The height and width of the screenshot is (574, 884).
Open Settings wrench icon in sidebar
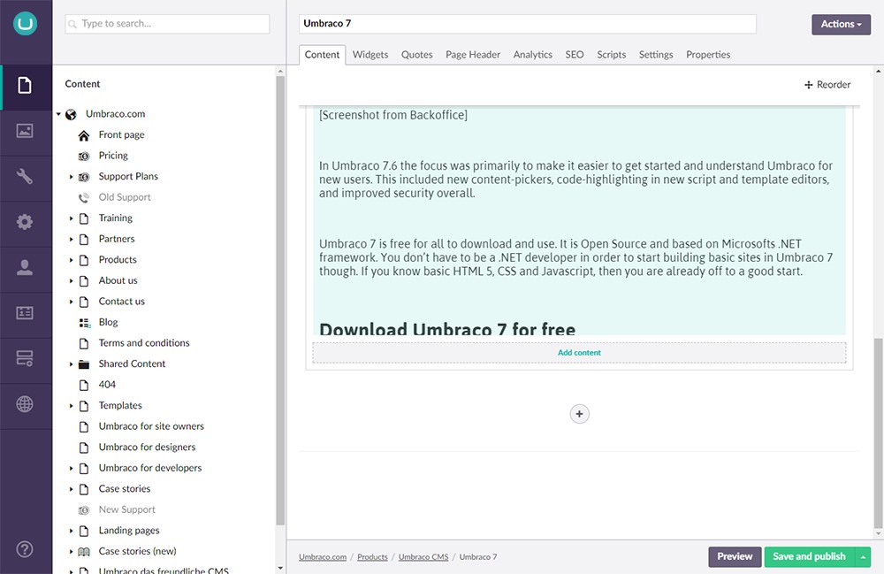pos(25,177)

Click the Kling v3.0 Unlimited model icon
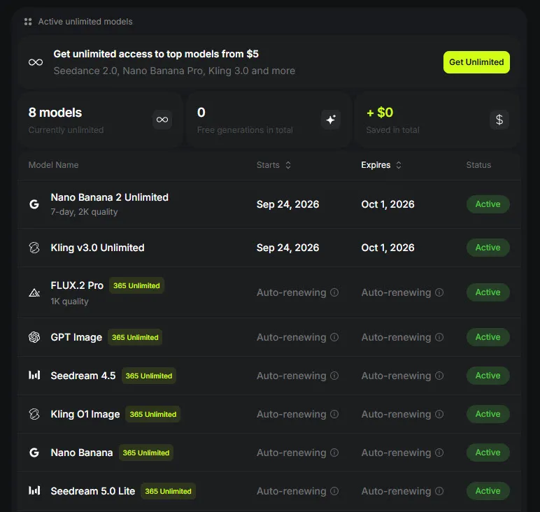click(x=34, y=248)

Your assignment. Copy all of the records verbatim, omitting the pictures.

Response to the task.
The height and width of the screenshot is (574, 884).
Open Settings wrench icon in sidebar
pos(25,177)

Click the Kling v3.0 Unlimited model icon
click(x=34, y=248)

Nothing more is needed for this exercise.